Le 25/11/2025, la division d’opposition prend la décision suivante
DÉCISION:
1. L’opposition n° B 3 224 737 est accueillie pour tous les produits contestés:
2. La demande de marque de l’Union européenne n° 18 943 351 est rejetée dans son intégralité.
3. Le demandeur supporte les frais, fixés à 620 EUR.
MOTIFS
Le 30/09/2024, l’opposant a formé opposition contre tous les produits de la demande de marque de l’Union européenne n° 18 943 351 «Innovate Estonia» (marque verbale). L’opposition est fondée sur l’enregistrement de marque estonienne
n° 62 914 (marque figurative). L’opposant a invoqué l’article 8, paragraphe 1, sous b), du RMUE.
OBSERVATION PRÉLIMINAIRE – RECEVABILITÉ DE LA MARQUE ESTONIENNE N° 62 914
Dans ses observations du 22/05/2025, le demandeur fait valoir que l’opposant n’a pas formé l’opposition dans le délai d’opposition, et que, par conséquent, celle-ci devrait être déclarée irrecevable.
À cet égard et conformément à l’article 8, paragraphe 1, sous b), du RMUE, «sur opposition du titulaire d’une marque antérieure, la marque demandée n’est pas enregistrée: s’il existe un risque de confusion dans l’esprit du public sur le territoire dans lequel la marque antérieure est protégée, en raison de l’identité ou de la similitude entre la marque demandée et la marque antérieure et de l’identité ou de la similitude entre les produits ou les services désignés par les deux marques; le risque de confusion inclut le risque d’association avec la marque antérieure».
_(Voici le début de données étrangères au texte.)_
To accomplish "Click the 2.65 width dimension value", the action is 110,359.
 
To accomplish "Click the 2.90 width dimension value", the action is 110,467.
Décision sur opposition n° B 3 224 737 Page 2 sur 9
Conformément à l’article 8, paragraphe 2, du RMUE, une «marque antérieure» est définie comme suit:
(a) les marques des types suivants dont la date de dépôt de la demande d’enregistrement est antérieure à la date de dépôt de la demande d’enregistrement de la marque de l’Union européenne, compte tenu, le cas échéant, des priorités revendiquées pour ces marques:
(i) les marques de l’Union européenne;
(ii) les marques enregistrées dans un État membre ou, dans le cas de la Belgique, des Pays-Bas ou du Luxembourg, auprès de l’Office Benelux de la propriété intellectuelle;
iii) les marques enregistrées en vertu d’arrangements internationaux qui ont effet dans un État membre;
(iv) les marques enregistrées en vertu d’arrangements internationaux qui ont effet dans l’Union;
[…].
Conformément à l’article 46, paragraphe 1, sous a), du RMUE, dans un délai de trois mois à compter de la publication d’une demande de marque de l’Union européenne, opposition à l’enregistrement de la marque peut être formée au motif qu’elle ne peut être enregistrée en vertu de l’article 8.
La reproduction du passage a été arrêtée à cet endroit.